Machine learning (ML): A subset of AI that employs various statistical methods and computational algorithms to analyse patterns from datasets and to provide meaningful insights and predictions.

Classification model: A ML model that predicts probability that a molecule belongs to a certain class, i.e. the ‘1’ (active) class or ‘0’ (inactive) class.

• Activity cut-off: The experimental value used to classify compounds into ‘active’ and ‘inactive’ categories.

• Prediction interpretation: The output of a classification model is typically a prediction probability, between 0 and 1, that the compound belongs to the ‘1’ (active) class. The closer the prediction probability is to 1, the more confident the model is that the compound belongs to the ‘1’ (active) class.

• Prediction threshold: The cut-off applied to the model prediction scores to binarize the compounds into predicted actives and predicted inactives.
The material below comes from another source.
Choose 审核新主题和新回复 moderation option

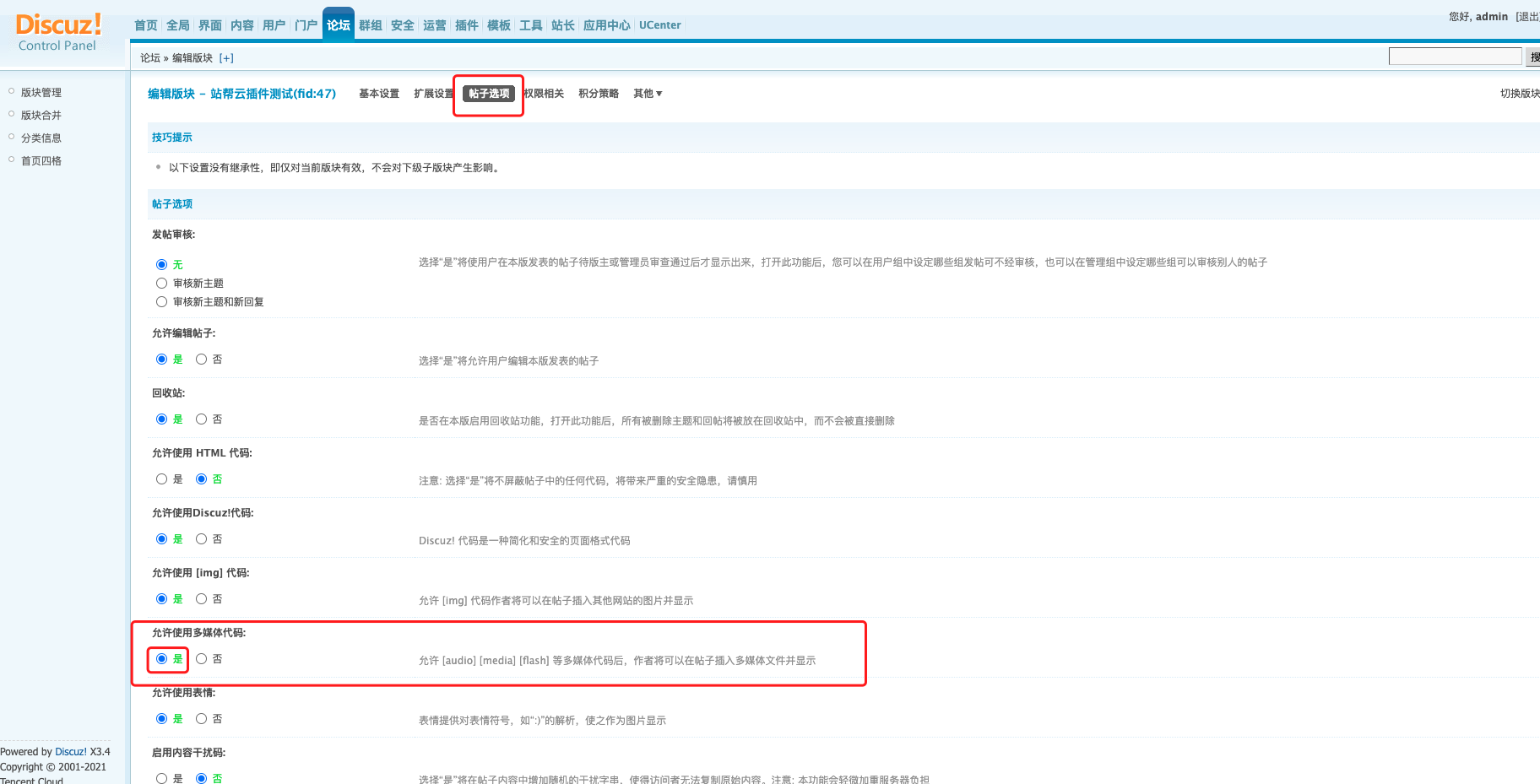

• AUROC/ROC-AUC: The area under the receiver-operating characteristic curve. The ROC curve is constructed through a comparison of model predictions to the ground-truth values by plotting the true-positive rate versus the false-positive rate. The area under the ROC curve is a metric of model predictive performance typically between 0.5 (random classifier) and 1.0 (perfect classifier).

Regression model: A ML model that predicts the exact continuous experimental output, e.g. the specific molar solubility of a compound.
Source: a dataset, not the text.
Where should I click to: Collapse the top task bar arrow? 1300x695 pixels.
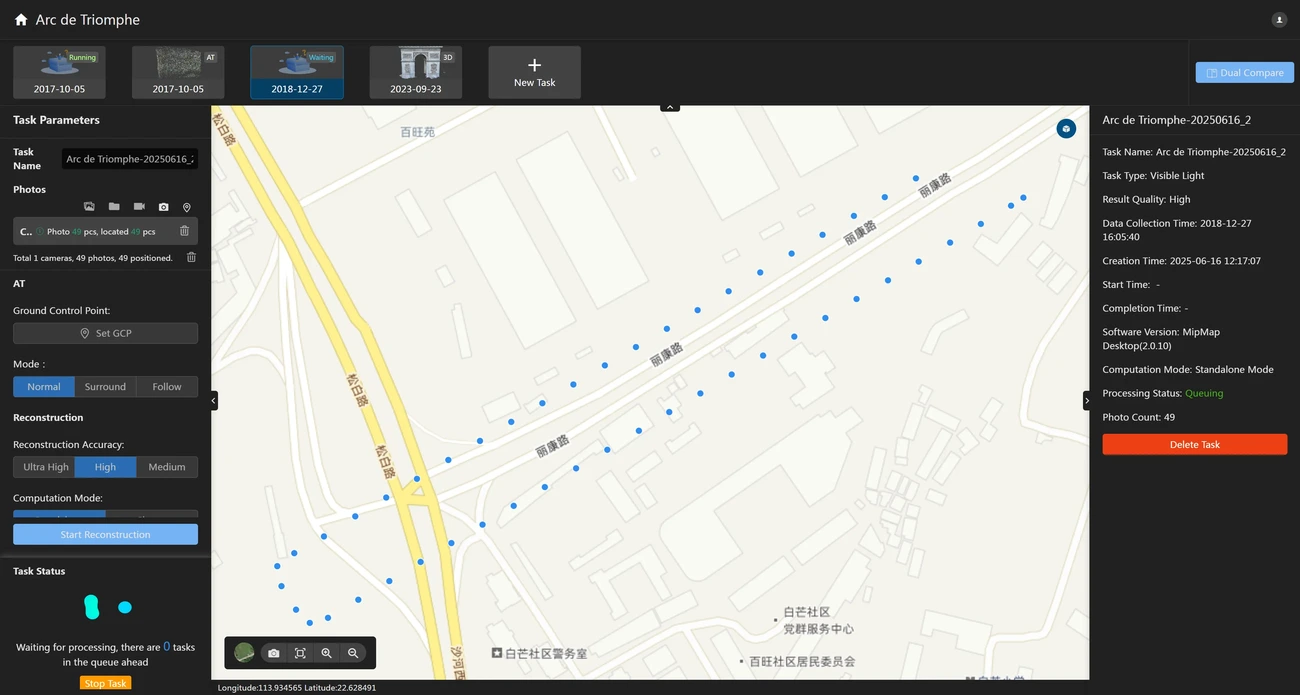click(670, 106)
Large-language model (LLM): A model that has been trained on a large corpus of textual data to interpret plain text prompts and respond appropriately.

Generative models: AI methods that synthesise new outputs often in response to a prompt. For example, these can take the form of chemical generators that propose new compounds or large-language models.
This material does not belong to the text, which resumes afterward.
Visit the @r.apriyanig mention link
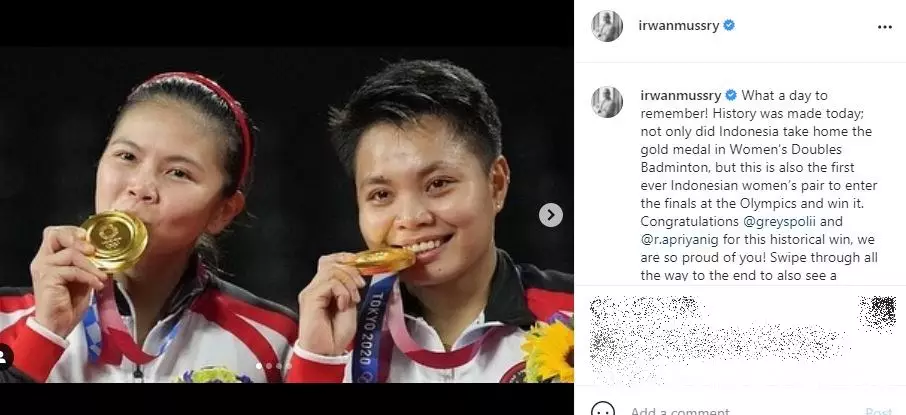The width and height of the screenshot is (906, 415). pyautogui.click(x=683, y=239)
IC50: The half maximal inhibitory concentration measures the drug concentration at which 50% of a biological process is inhibited.

pIC50: The negative log transformation of IC50 ‘-log(IC50)’ scales a dataset to a more linear range of values, which is more amenable to ML modelling.

MIC50: The minimum inhibitory concentration is the lowest drug concentration that visibly inhibits at least 50% of microbial growth. This is a less precise measurement than IC50 and is typically used in the serial dilution assays for in vitro whole-cell activity measurements.

Synthetic accessibility: An estimated score that captures the difficulty in synthesising a compound.

Chemical analogue: A compound that shares the majority of chemical features to another compound, particularly the core, with only small structural modifications.

Chemical space: The ensemble of all possible chemical structures.